The task:
Write the next part of the review of the memoir about open marriage, picking up after its final sentence.

Document excerpt:
|---|

This begs the question, has Jenny Block saved her marriage or destroyed it? How one answers this question, after reading this memoir, is really a testament to how one feels about monogamy. If one feels that monogamy is essential for a marriage then the only answer one may accept is that Jenny Block's marriage ended when she took other lovers. She may not have gotten divorced, yet she is certainly not still "married," because, committed monogamists would argue, marriage requires a monogamous relationship. In response she spends time in her memoir discussing the statistics on infidelity and the pain caused by the lying and deceptions which accompany the infidelities. The unwritten question asked in much of this memoir is - wouldn't we, as a society and a world, be better off if we spent less time hurting each other with lies and deceptions regarding sex? Throughout her memoir she challenges the reader to think about what is the worst thing that could happen in being honest with each other? Yet not wanting to dwell on the negatives, Jenny uses her life and experiences as she retells them, to argue that the best outcome is that your spouse or partner will be fine with you having other lovers.

And why not! Sex may not be just sex, and romantic entanglements may occur, but Block suggests that everything can be worked out as long as you and your primary partner are able to maintain open and honest communication. Block returns to the theme of honesty often in this memoir. It reminded me of Bertrand Russell writing in his 1967 autobiography about how he no longer loved his wife, "I had no wish to be unkind, but I believed in those days (what experience has taught me to think possibly open to doubt) that in intimate relations one should speak the truth." Which leads to the next most common theme in Block's memoir which is, speaking the truth is not easy. It requires each person in the relationship to really listen to each other and to speak with gentleness yet from the heart.

The most stunning argument presented by Block is that no one should be insecure if they can't fulfill 100% of their lover's needs and desires. "I began to think" she writes "it was unfair-ludicrous, really-to expect my husband to fulfill me on every level. Outside of the bedroom, I don't have those standards for him. We have different friends for different things." When I read this, I immediately realized the truth in what she was writing. Block's approach is a much more mature and loving way to think about ones spouse or partner. When teenagers date they date obsessively. They need to do everything together and being apart even for a short time can seem like they are loosing the one they love. As we mature in our ability to love we realize that the people we love are their own individuals and that they have their own needs and wants. Space, and the ability to be ones own self, is not only important but can be crucial to maintaining a relationship. Wives give their husbands the space to go golfing while husbands give their wives the space to attend yoga classes, and their happiness as a couple increases when each can engage in these fulfilling activities. Block's radical, and truthful, approach is to ask why do we not behave the same way with regard to sex. If one partner wanted oral sex and the other did not, would not the relationship be happier if the one desiring the oral sex could find satisfaction with another? In theory, we all have to recognize that the relationship would be happier. The problem with agreeing with Block on this point is that no one wants to imagine that it is this simple. Block would be the first to agree that open and honest communication is difficult and that there are pitfalls to an open relationship which must be avoided, but, if there were any motivation for writing this memoir, it was to demonstrate that it is possible to work through and around these difficulties and to achieve happiness and sexual fulfillment.

|---|

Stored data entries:
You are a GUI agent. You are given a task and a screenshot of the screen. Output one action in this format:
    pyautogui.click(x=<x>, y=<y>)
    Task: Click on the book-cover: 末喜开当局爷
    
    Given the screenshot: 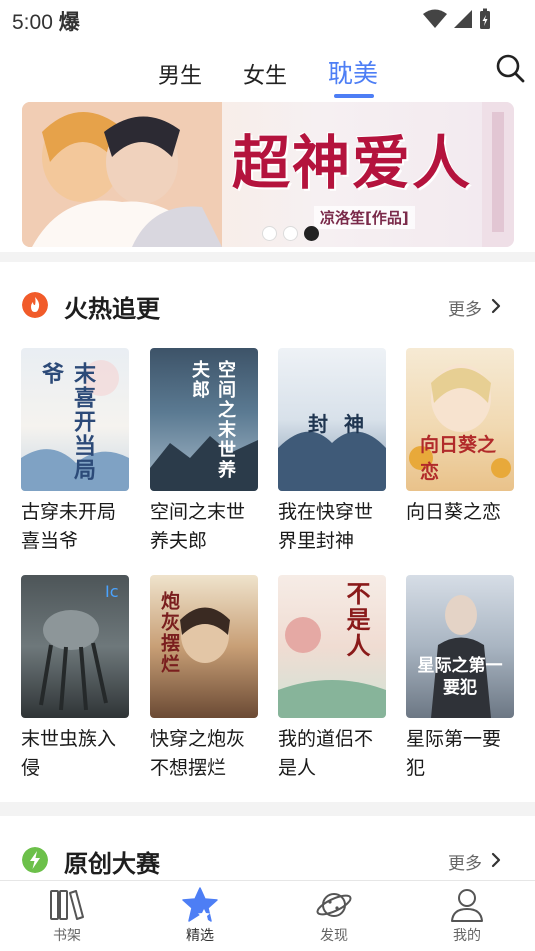 What is the action you would take?
    pyautogui.click(x=75, y=420)
    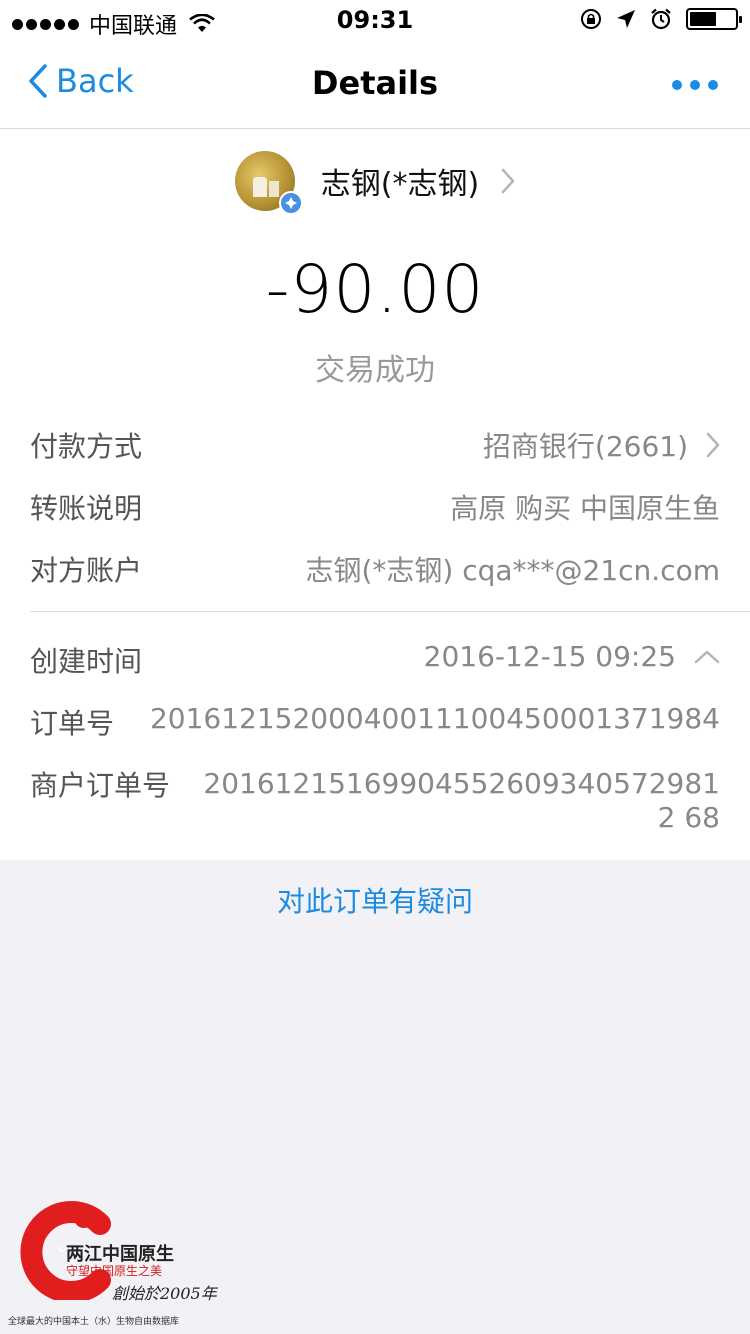 The width and height of the screenshot is (750, 1334). Describe the element at coordinates (462, 800) in the screenshot. I see `merchant-order-value: 201612151699045526093405729812 68` at that location.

|---|

Written answer:
Now to my criticism of the book.

If relationships are about more than one person then a memoir about living in an open marriage must represent more than one voice. Up until Chapter 3, Just Pick Someone Already, Block was fine writing solely from her perspective. From the point of her marriage onward the book would have been better, had we as readers, been able to hear, at least sometimes, from her husband's perspective. The one page letter that Christopher contributes at the end of the book is not sufficient to overcome this glaring omission. I think that the book would have been given more credibility if they had written about opening their marriage as a couple rather than solely from Jenny's voice. Writing only from her voice opens the prose up to the criticism of being too self-centered, a criticism that is enhanced because it is Block, herself, who desires the additional sexual relationships and her husband who seems content without them.

When Block's lover Jemma is added to the picture in Chapter 7, You Can't Run Out Of Love, her voice too should have been added to the prose. If living in a polyamorous marriage is about maintaining an open and honest dialog between partners, then Block missed an opportunity by not showing us, the reader, that dialog in action. The inclusion of Christopher's one page letter at the end of the book stands in stark contrast to the missing letter from Jemma.

If anything these omissions leave Jenny standing alone to face her critics accusations that her husband and girlfriend are not really OK with the situation.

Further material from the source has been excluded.